(Task goal) Your answer should be every line of the records that contains the word "computer", copied as it stands.

(Supplied information)
=======

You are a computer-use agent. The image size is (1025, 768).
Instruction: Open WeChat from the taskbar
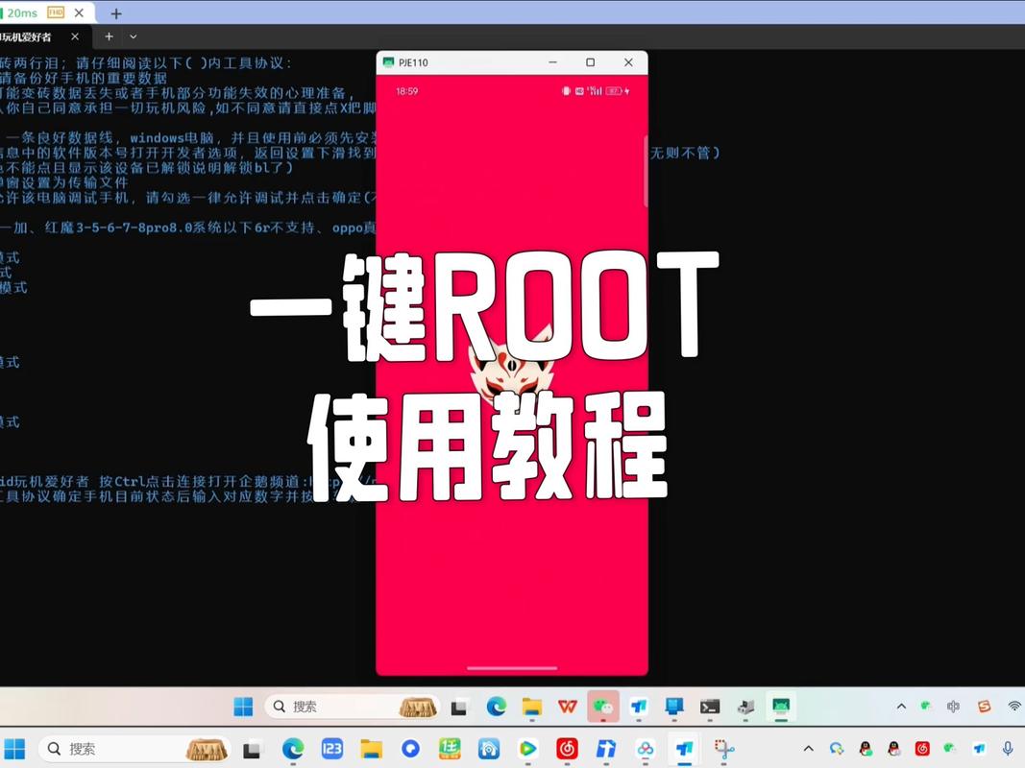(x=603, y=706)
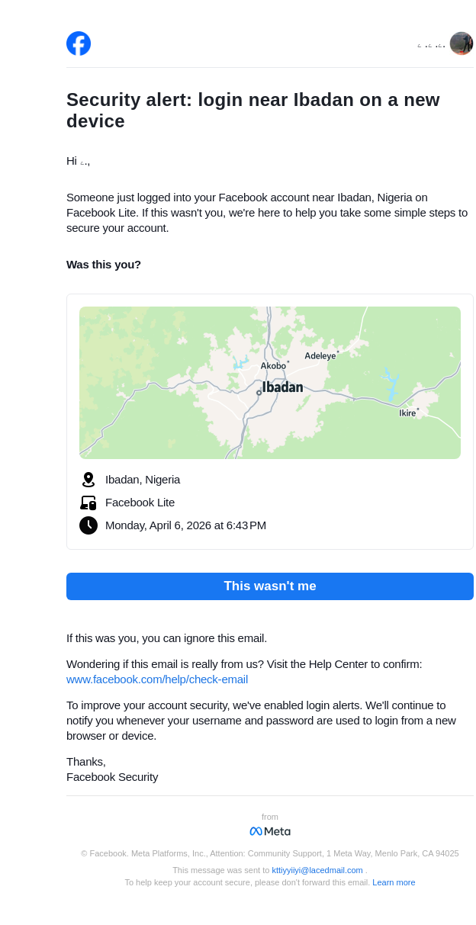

=======

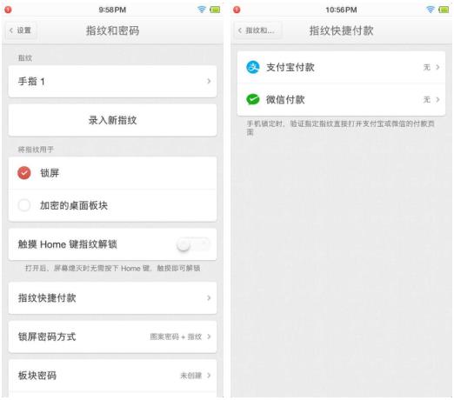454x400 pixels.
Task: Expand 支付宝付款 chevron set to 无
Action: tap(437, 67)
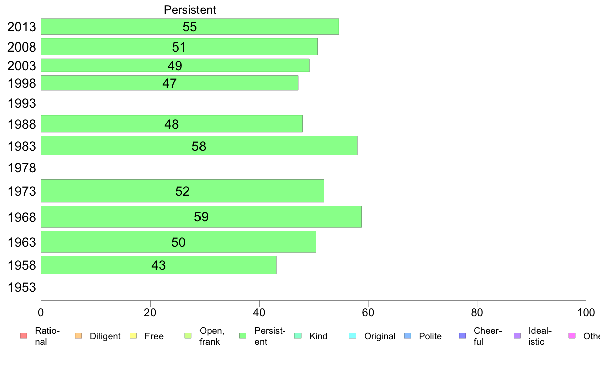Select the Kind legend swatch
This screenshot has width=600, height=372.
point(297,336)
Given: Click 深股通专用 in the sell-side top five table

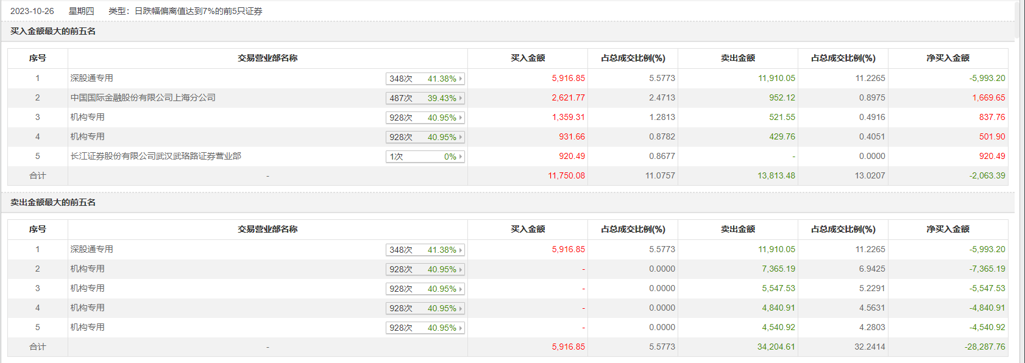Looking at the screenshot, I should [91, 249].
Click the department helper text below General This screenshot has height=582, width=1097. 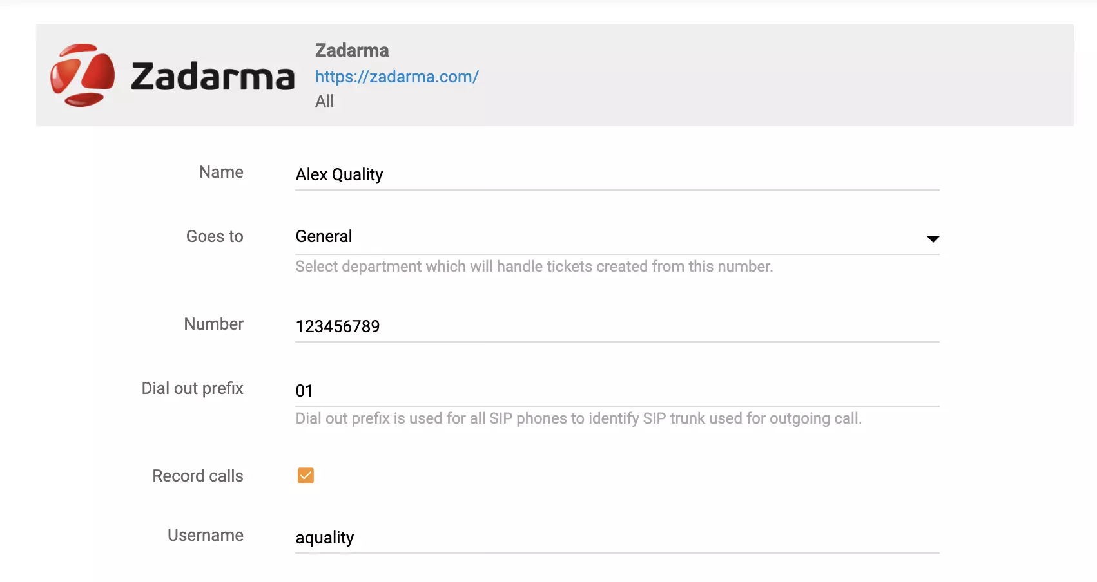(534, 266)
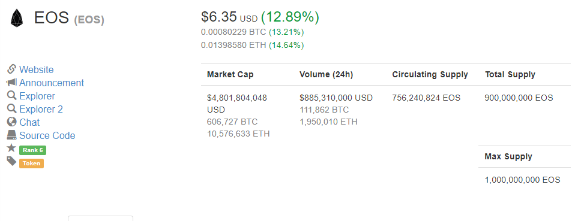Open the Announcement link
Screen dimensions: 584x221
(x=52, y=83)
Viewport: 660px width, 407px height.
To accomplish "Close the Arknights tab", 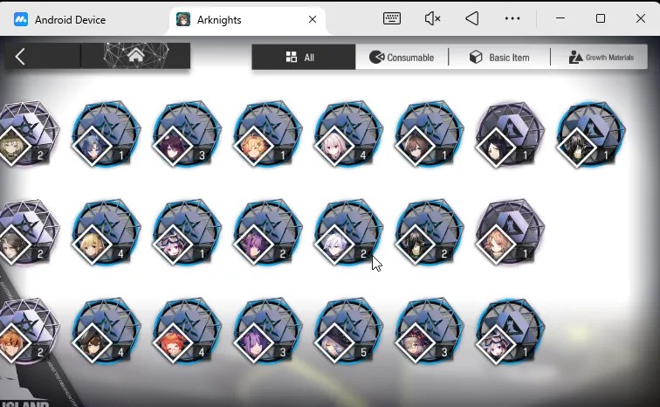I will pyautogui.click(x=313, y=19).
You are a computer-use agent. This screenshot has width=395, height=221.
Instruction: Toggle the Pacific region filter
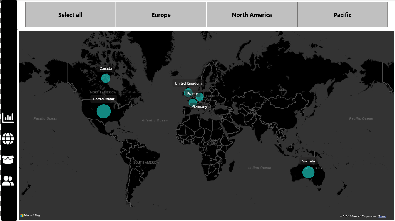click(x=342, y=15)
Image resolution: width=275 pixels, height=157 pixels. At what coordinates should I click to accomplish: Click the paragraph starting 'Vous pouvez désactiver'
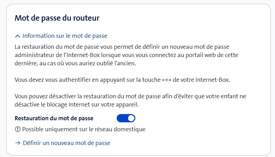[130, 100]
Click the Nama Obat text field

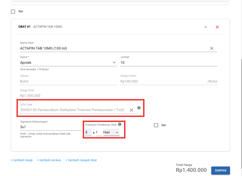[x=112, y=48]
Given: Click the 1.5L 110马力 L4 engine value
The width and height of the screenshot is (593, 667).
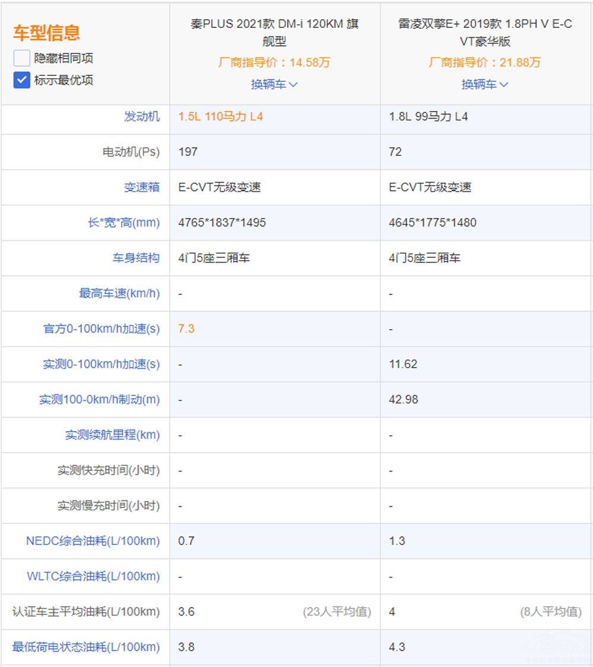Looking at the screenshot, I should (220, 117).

=======

(Solved exercise)
You are a computer-use agent. The image size is (1025, 768).
You are a computer-use agent. This screenshot has width=395, height=221.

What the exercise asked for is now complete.